7 thoughts on “Update on the Celtic Princess of the Danube

  1. I always wonder about these “Celtic” finds. (i) Do we have any reason to suppose that those people spoke a Cletic language? (ii) This is presumably a quite different question: what is our evidence that they are one of the peoples called Keltoi by the Greeks?

  2. I am most interested in seeing the chamfron for the horse. Any idea where there may be photos available?

    This is a fascinating find in many ways. Much to be learned from it still. Thank you for continuing to follow this story. Much appreciated!

  3. Dearieme, far from being an expert myself, there were almost certainly several ‘Celtic’ languages, which does not mean that they did not have linguistic features in common. Moreover, there is -apart from old boy Herodotus- actually quite a lot of Greek evidence.

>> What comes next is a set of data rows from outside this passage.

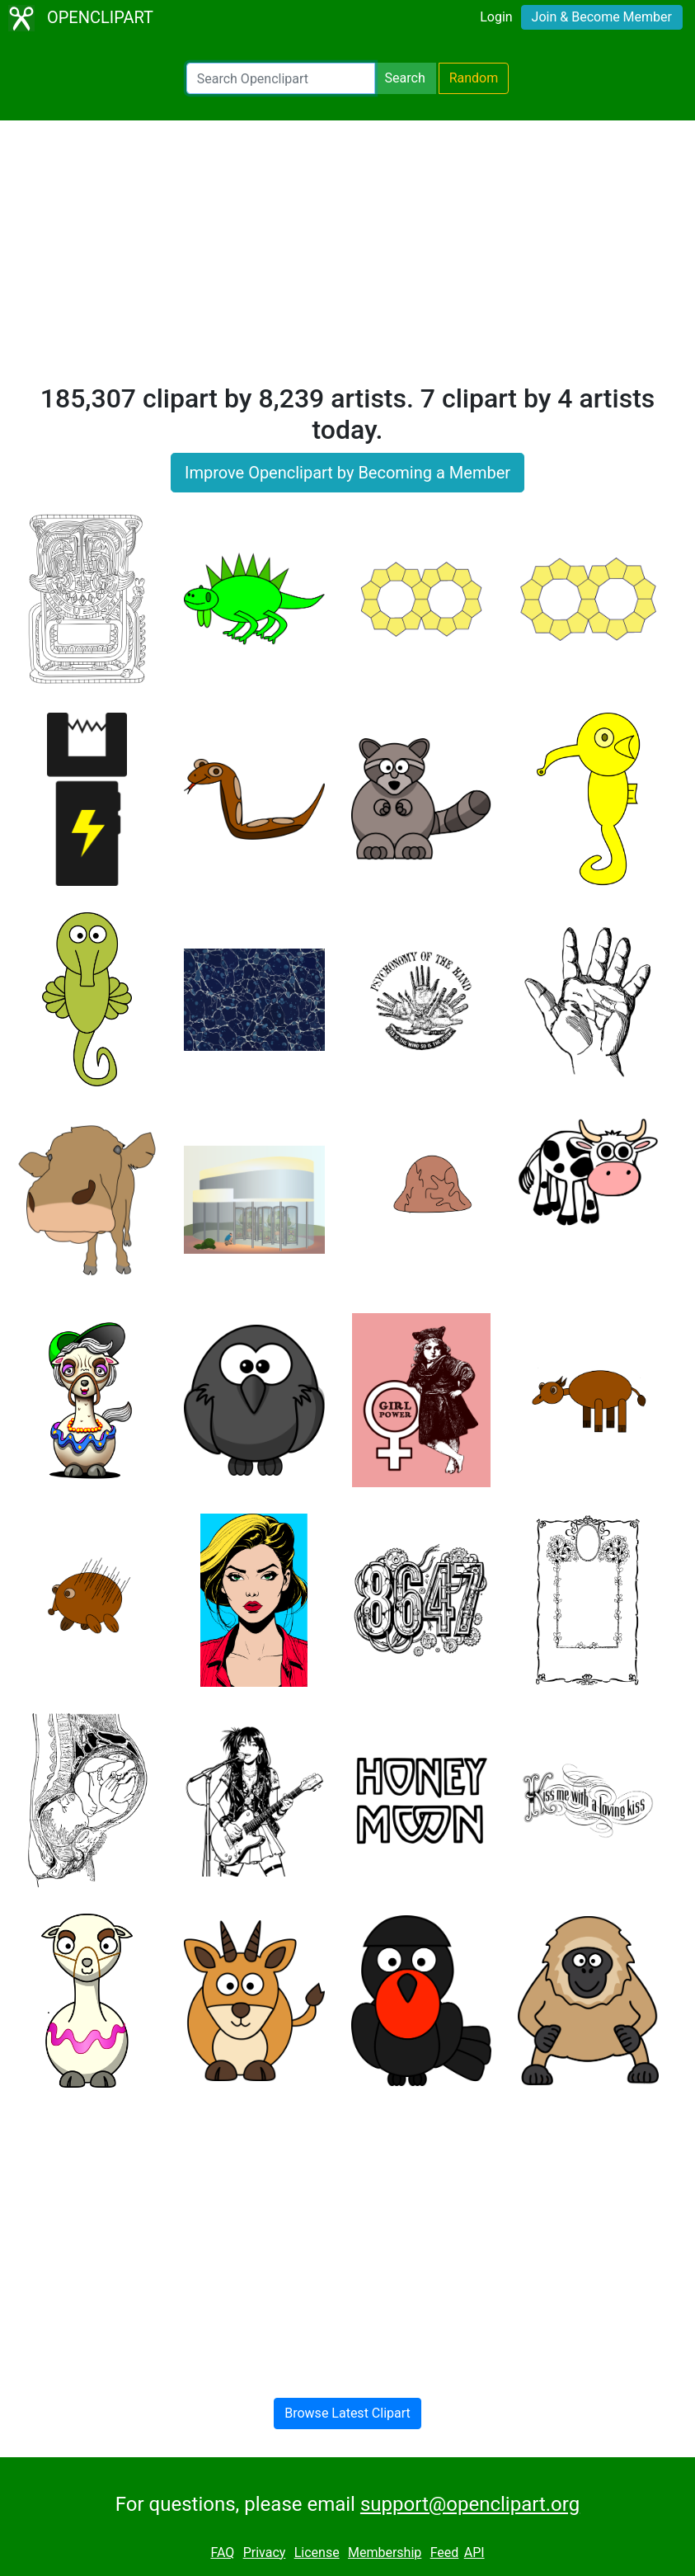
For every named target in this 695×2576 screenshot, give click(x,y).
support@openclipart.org (470, 2504)
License (317, 2552)
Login (496, 17)
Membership (384, 2552)
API (474, 2552)
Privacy (264, 2552)
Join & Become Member (602, 17)
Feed (444, 2552)
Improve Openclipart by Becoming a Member (347, 473)
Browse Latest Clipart (347, 2413)
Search (405, 78)
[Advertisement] (347, 259)
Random (474, 78)
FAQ (222, 2552)
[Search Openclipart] (280, 78)
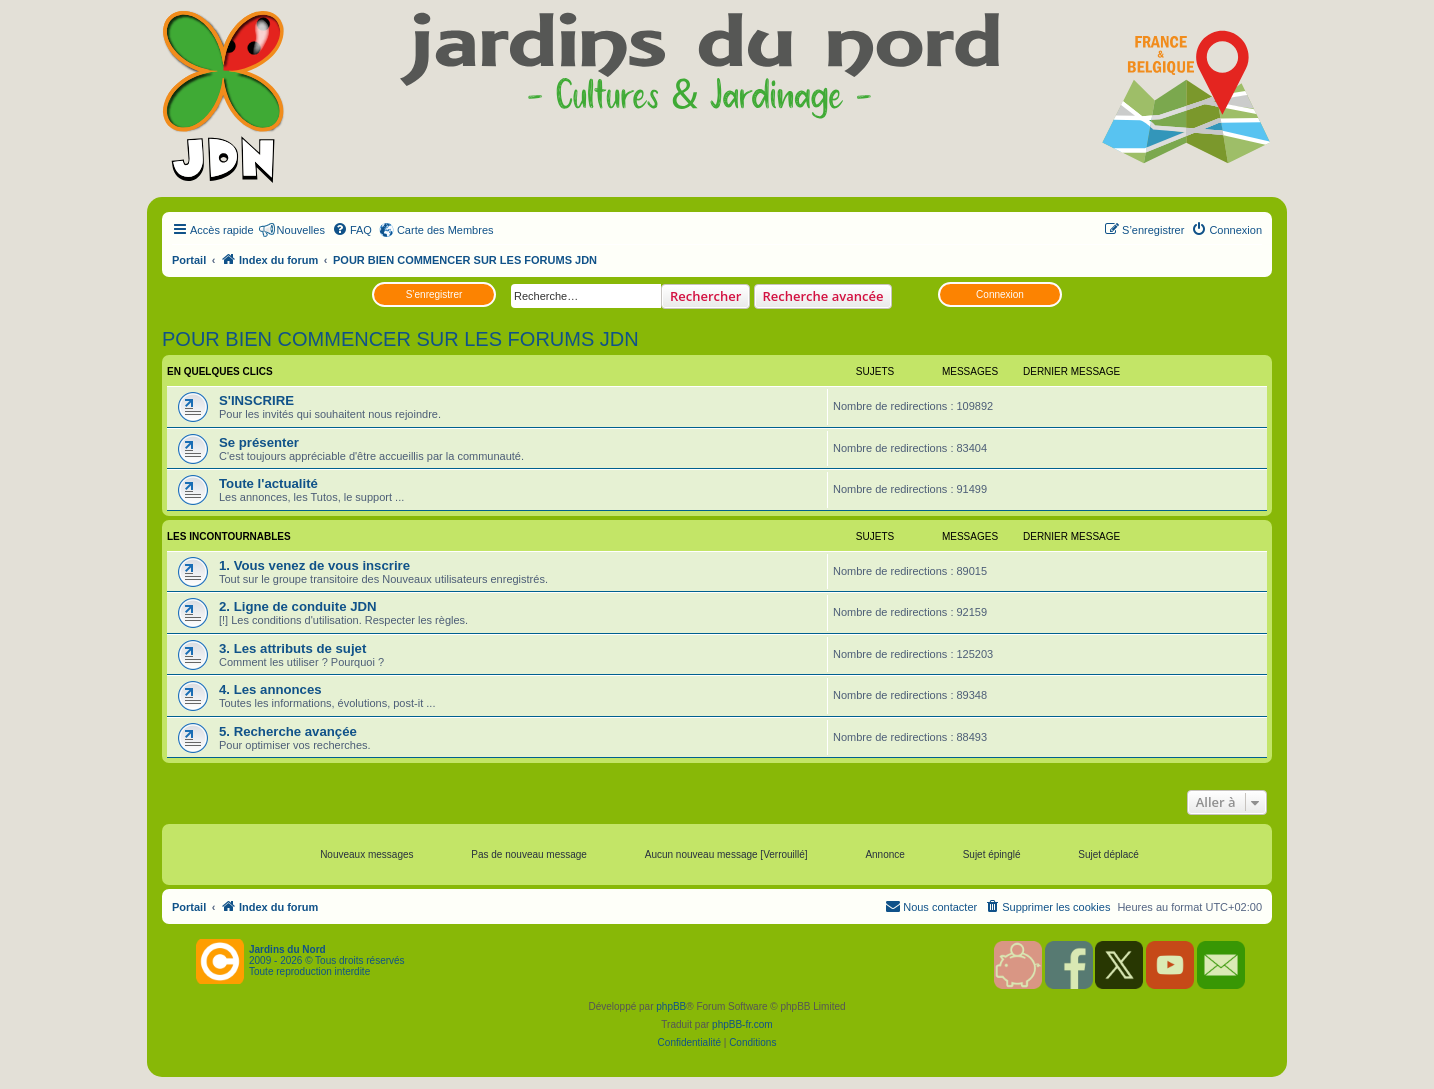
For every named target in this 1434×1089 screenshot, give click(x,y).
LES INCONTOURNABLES (229, 536)
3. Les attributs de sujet (292, 648)
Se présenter (259, 442)
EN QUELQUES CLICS (220, 371)
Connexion (1000, 294)
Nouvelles (301, 230)
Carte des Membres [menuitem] (445, 230)
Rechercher (705, 296)
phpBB (671, 1006)
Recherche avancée (823, 296)
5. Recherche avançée (288, 731)
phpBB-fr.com (742, 1024)
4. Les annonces (270, 689)
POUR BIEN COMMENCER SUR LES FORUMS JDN (400, 339)
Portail (189, 260)
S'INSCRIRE (256, 400)
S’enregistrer (434, 294)
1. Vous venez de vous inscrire (314, 565)
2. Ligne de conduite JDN (298, 606)
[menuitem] (352, 230)
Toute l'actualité (268, 483)
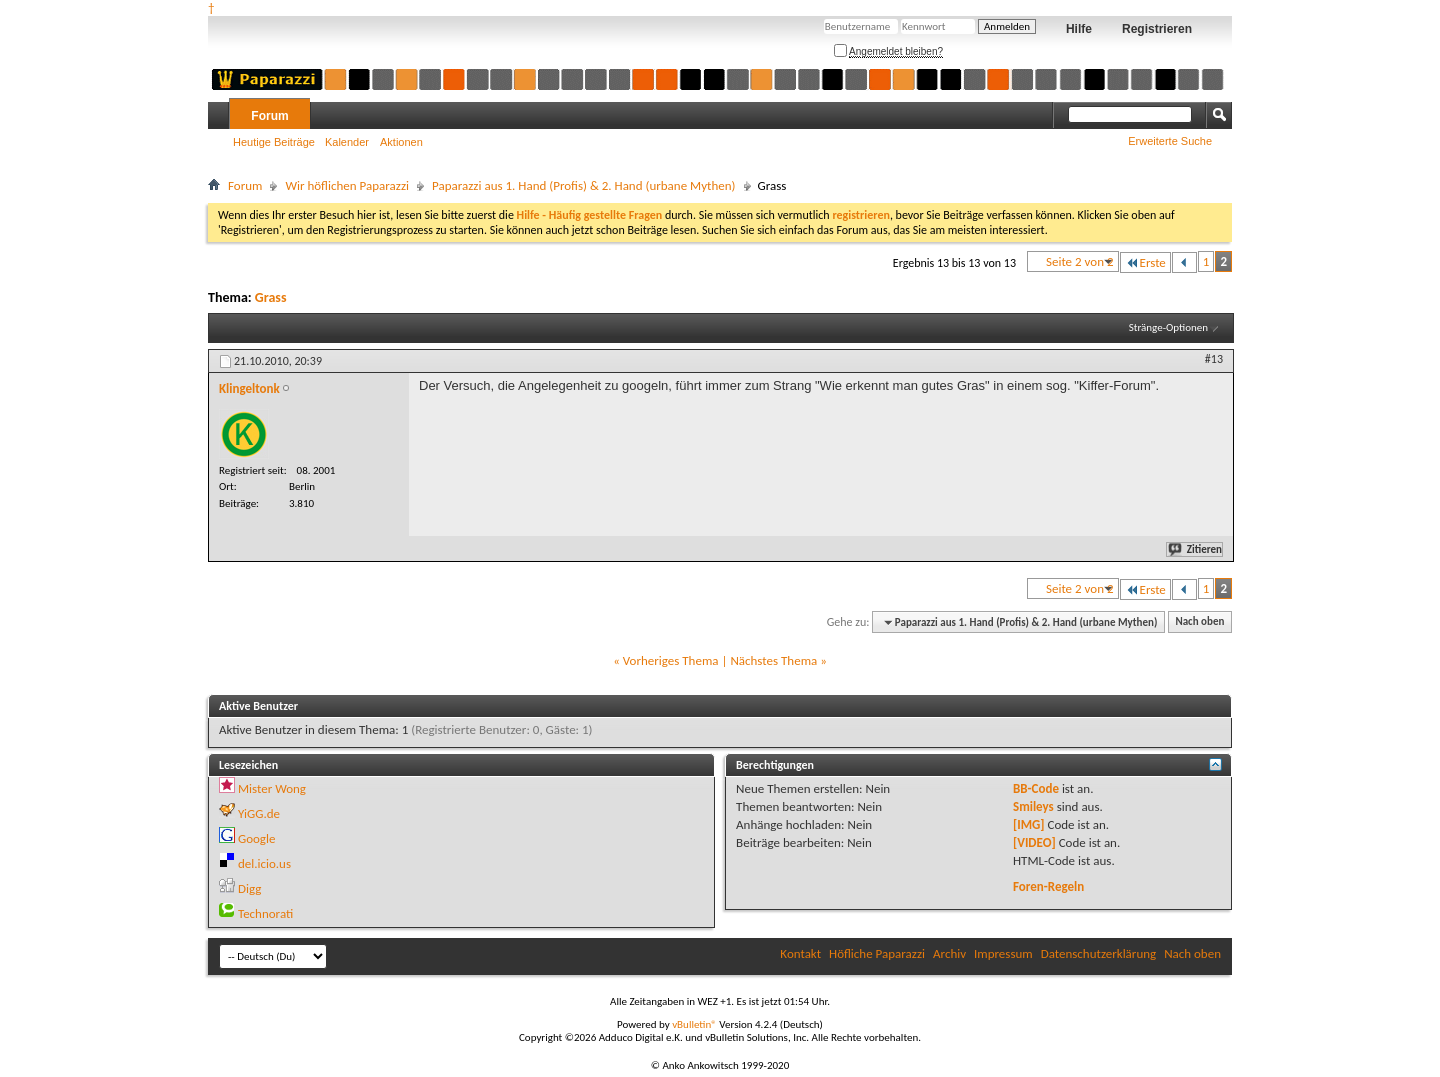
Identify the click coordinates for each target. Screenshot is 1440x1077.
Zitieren (1196, 549)
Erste (1145, 262)
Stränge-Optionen (1168, 327)
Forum (269, 116)
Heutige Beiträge (274, 142)
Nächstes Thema (773, 660)
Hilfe (1079, 29)
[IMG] (1029, 824)
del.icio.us (264, 863)
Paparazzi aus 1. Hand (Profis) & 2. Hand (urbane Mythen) (584, 185)
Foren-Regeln (1048, 886)
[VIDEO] (1034, 842)
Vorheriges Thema (671, 660)
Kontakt (800, 953)
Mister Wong (272, 788)
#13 (1214, 359)
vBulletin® (694, 1024)
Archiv (949, 953)
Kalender (347, 142)
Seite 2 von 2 (1080, 261)
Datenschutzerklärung (1099, 953)
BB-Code (1036, 788)
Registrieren (1157, 29)
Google (256, 838)
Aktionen (401, 142)
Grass (271, 297)
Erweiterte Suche (1170, 141)
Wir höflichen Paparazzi (347, 185)
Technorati (265, 913)
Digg (249, 888)
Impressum (1003, 953)
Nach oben (1199, 622)
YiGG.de (259, 813)
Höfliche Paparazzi (877, 953)
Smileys (1033, 806)
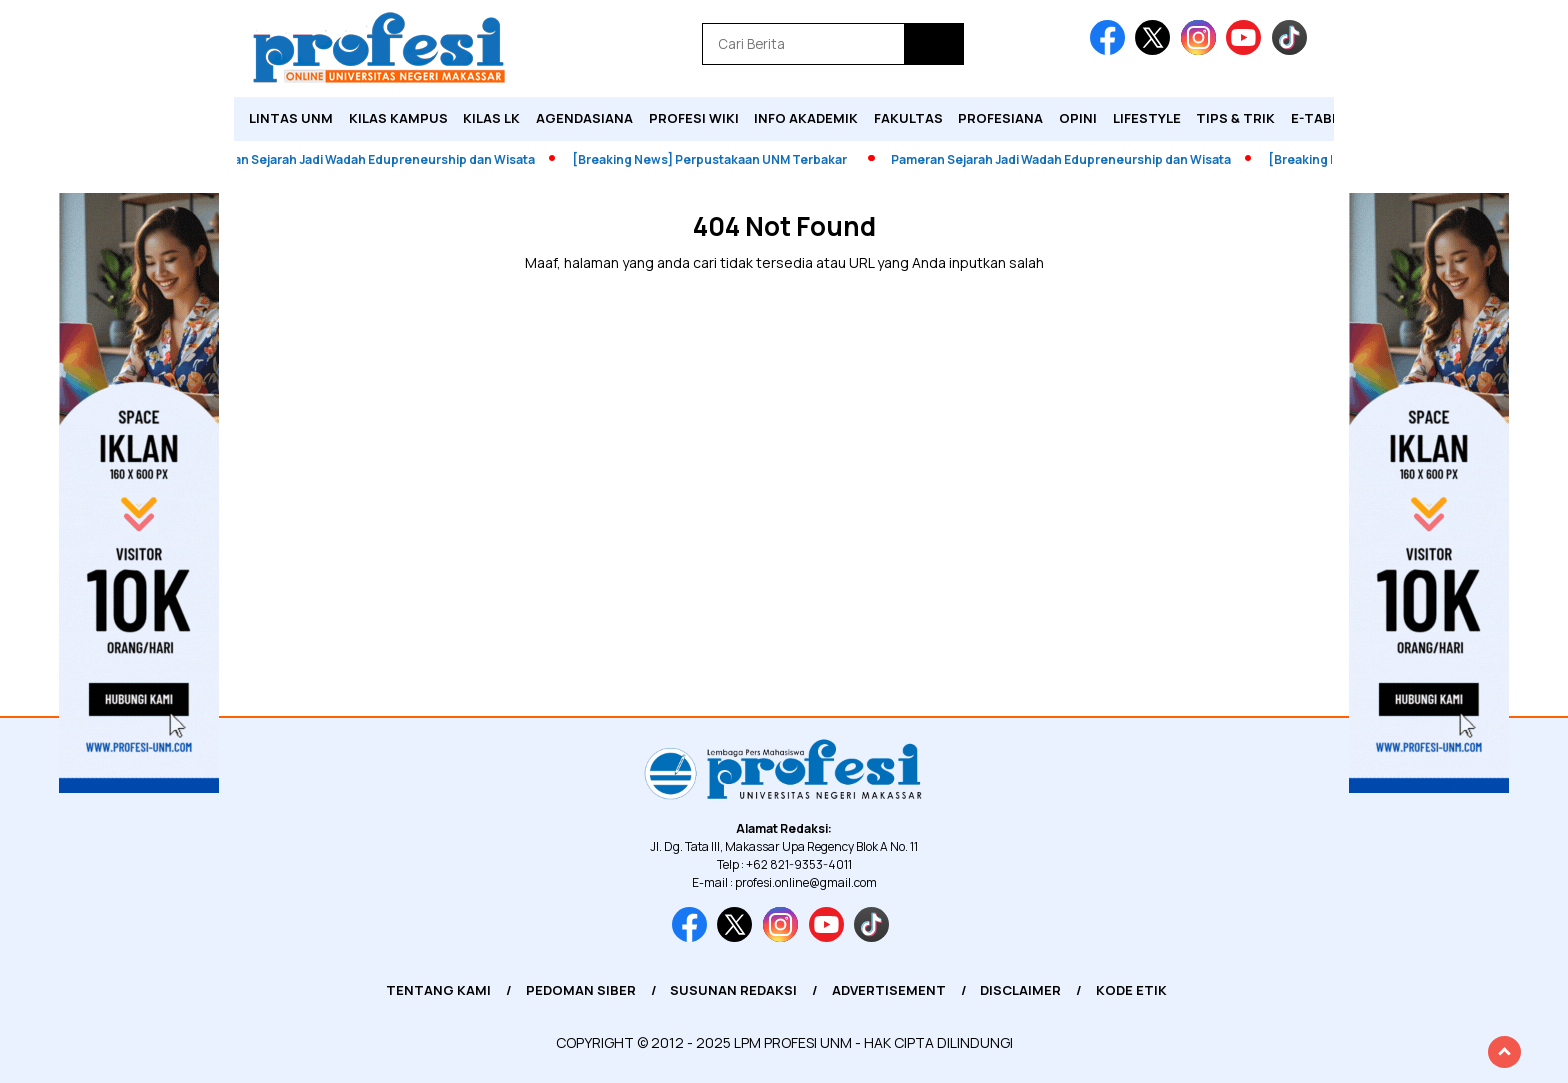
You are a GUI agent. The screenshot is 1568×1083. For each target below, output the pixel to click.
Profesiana (1000, 118)
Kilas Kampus (398, 118)
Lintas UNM (291, 118)
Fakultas (908, 118)
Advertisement (889, 990)
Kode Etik (1131, 990)
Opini (1078, 118)
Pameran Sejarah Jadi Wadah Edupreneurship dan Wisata (378, 159)
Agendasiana (584, 118)
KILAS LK (491, 118)
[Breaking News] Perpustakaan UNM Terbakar (722, 159)
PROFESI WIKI (694, 118)
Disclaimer (1020, 990)
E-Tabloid (1327, 118)
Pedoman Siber (581, 990)
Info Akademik (806, 118)
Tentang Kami (438, 990)
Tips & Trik (1235, 118)
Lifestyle (1147, 118)
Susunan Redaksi (733, 990)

    Indeed, as far as I could tell, there is hardly any written ‘Keltic’ evidence, but some is using Greek letters – the ‘oi’ bit is of course a Greek plural, i.e. the ‘Keltic’ plural(s) are almost certainly different. Themselves, however, they would have referred to as individual peoples, as e.g. Ceasar is indicating in his ‘ De Bello Gallico’: There are, for instance, ‘Native Americans’, ‘Sioux’ and individual Sioux people(s), and ‘Indians’.

    The ‘Keltoi’ live ‘where the Ister or the Danube has its source’, so the Heuneburg seems to be a candidate for being the ‘Pyrene’ that e.g. Herodotus is referring to, but not the only one, as there is e.g. the oppidum at Manching and others. Also, there were connections to each other and they had some form of basic ‘roads’ or ‘paths’. There are also ‘Proto-Celts’ with an even older tradition and features in common.

    —————–
    PS: “I don’t know where Alesia is! No one knows where Alesia is!”

  4. The ‘bronze pendants mounted on boar tusks’ in the 4th photo look like bells that are intended to strike the horizontal plates when the piece is shaken.

  5. “The ‘Keltoi’ live ‘where the Ister or the Danube has its source'”: Oppenheimer claims that the Greeks believed that the Danube rose in SW France.

  6. :p I don’t know where Oppenheim lies, but take for granted that ‘France‘ was not even invented back then, not even by the Greeks.

    In fact, it is a Roman invention, but they referred to them as ‘Transalpine Gauls’, in order to differ them from the ‘Cisalpine’ Italian ones.

    Also, take for granted that the Greek goods brought to the banks of rivers in what is now France and the ones in what is now Germany found their way.

  7. ‘Greek’ contacts with ‘transalpine folk’ are –at least– 700 years older than any Roman ones. Viking contacts to ‘America’, just to put that in comparison, are only 500 years younger than any Spanish ones on record. Yet, their (hypothetic) descriptions are seemingly completely different. Nonetheless, the terms ‘Gallia’ and ‘Keltoi’ do not differ completely:

    —————-
    “The Galatians were part of the Celtic migration which invaded Macedon, led by Brennus. The ones who settled in Galatia [in what is now referred to as ‘Turkey’] came through Thrace under the leadership of Leotarios and Leonnorios in c. 278 BC. These Celts consisted of several tribes [from France as well as from Germany and possibly Czech Republic]. They spoke a Celtic language, the Galatian language, which is sparsely attested. In the 1st century AD, many of them were Christianized by Paul the Apostle’s missionary action. One of the Epistles of Paul the Apostle in the Bible is addressed to Galatian Christian communities [Epistle to the Galatians].”